### 読解用抜粋

DTPやデジタル・プリプレスが世の中に発表され導入が始まった頃は,DTPに関する情報も少なく,また出来ることも多くなかった。技術スタッフにとっては,ある意味で時間をかけて理解することができた時代であった。

たとえば,電算写植からDTPになって初めてフォントという製品が登場した。電算写植ではシステムの中にフォントが含まれており,フォント製品の構成や技術的な仕組みについて理解する必要はなかった。分からない事があっても,メーカーに問い合わせるだけで,すべて解決することができた。
DTPになると,フォント製品を購入してインストールをおこない,どの文字が使用できるかを確認したり,また,文字が印字されないなどのトラブルに対処するために,文字コードや描画方法や仕組みを理解する必要に迫られた。さらに,トラブルが起こってもフォント,プリンタ,フィルムレコーダ,およびDTPソフトウェアなど多くのメーカーを横断したシステム構成のため,メーカーに聞いても的確な解決策も示されず,自身でノウハウを習得せざるを得なかった。
このように,かつてプリプレスのデジタル化に関わってきた技術スタッフにとって,自身の成長とデジタル化の進行は同期していた。すなわち,新しい製品や技術が発表されるたびに,それを理解し修得することで自らの成長につながっていた。

### 提供情報
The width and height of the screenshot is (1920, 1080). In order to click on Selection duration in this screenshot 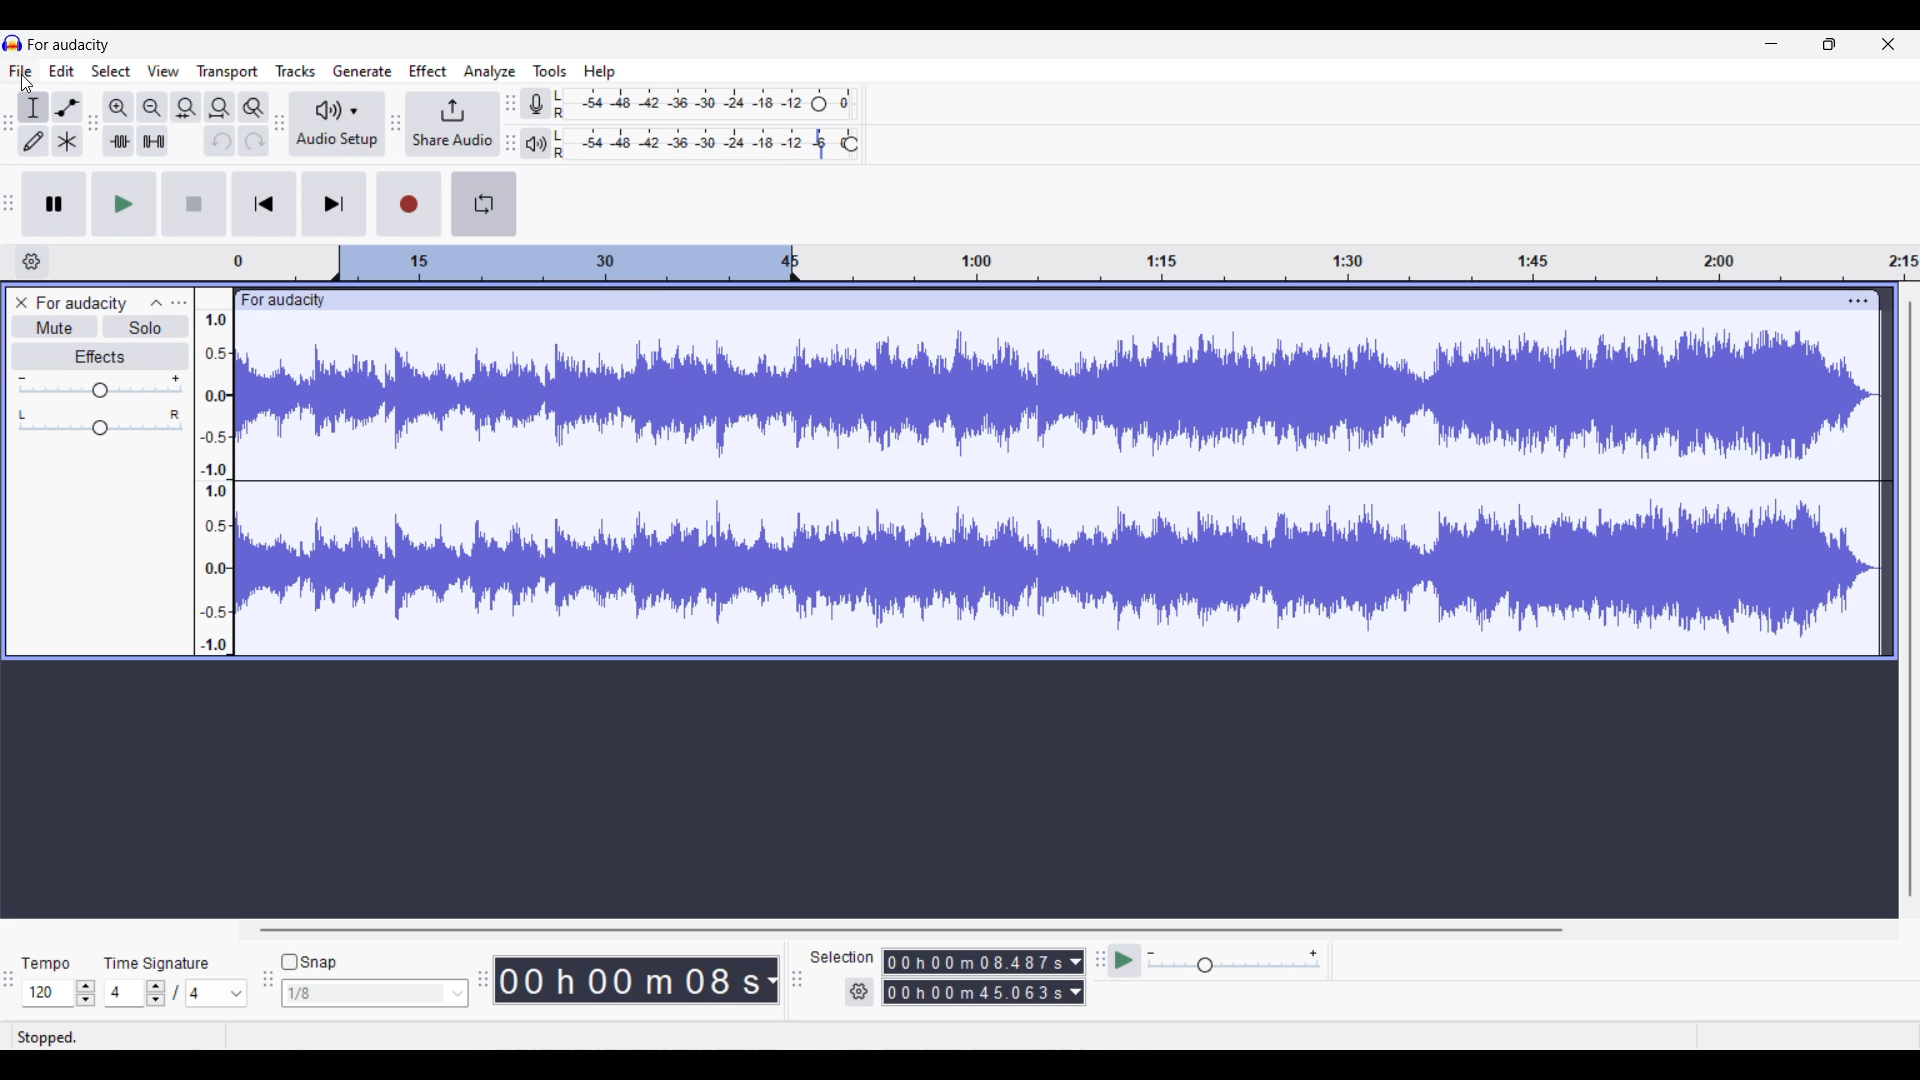, I will do `click(975, 962)`.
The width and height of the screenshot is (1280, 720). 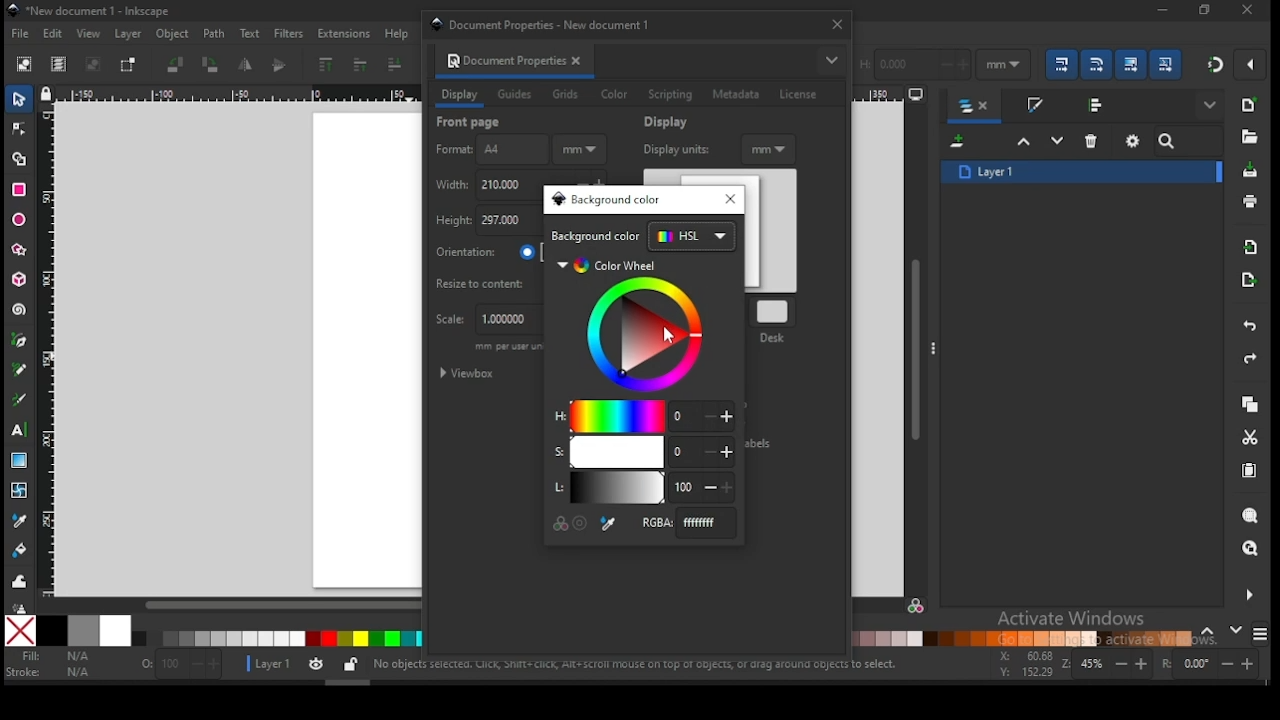 I want to click on more options, so click(x=831, y=60).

### 目標
• a. 読解用抜粋から、「DTPやデジタル・プリプレス」で始まり「すべて解決することができた。」で終わる部分を、一字も変えずに抜き出すこと。
• b. 読解用抜粋によれば、電算写植ではフォントはどこに含まれていたか。
上の行は使わなくてよい。

### 課題ごとの解答
• a.
DTPやデジタル・プリプレスが世の中に発表され導入が始まった頃は,DTPに関する情報も少なく,また出来ることも多くなかった。技術スタッフにとっては,ある意味で時間をかけて理解することができた時代であった。

たとえば,電算写植からDTPになって初めてフォントという製品が登場した。電算写植ではシステムの中にフォントが含まれており,フォント製品の構成や技術的な仕組みについて理解する必要はなかった。分からない事があっても,メーカーに問い合わせるだけで,すべて解決することができた。

• b. システムの中に含まれていた。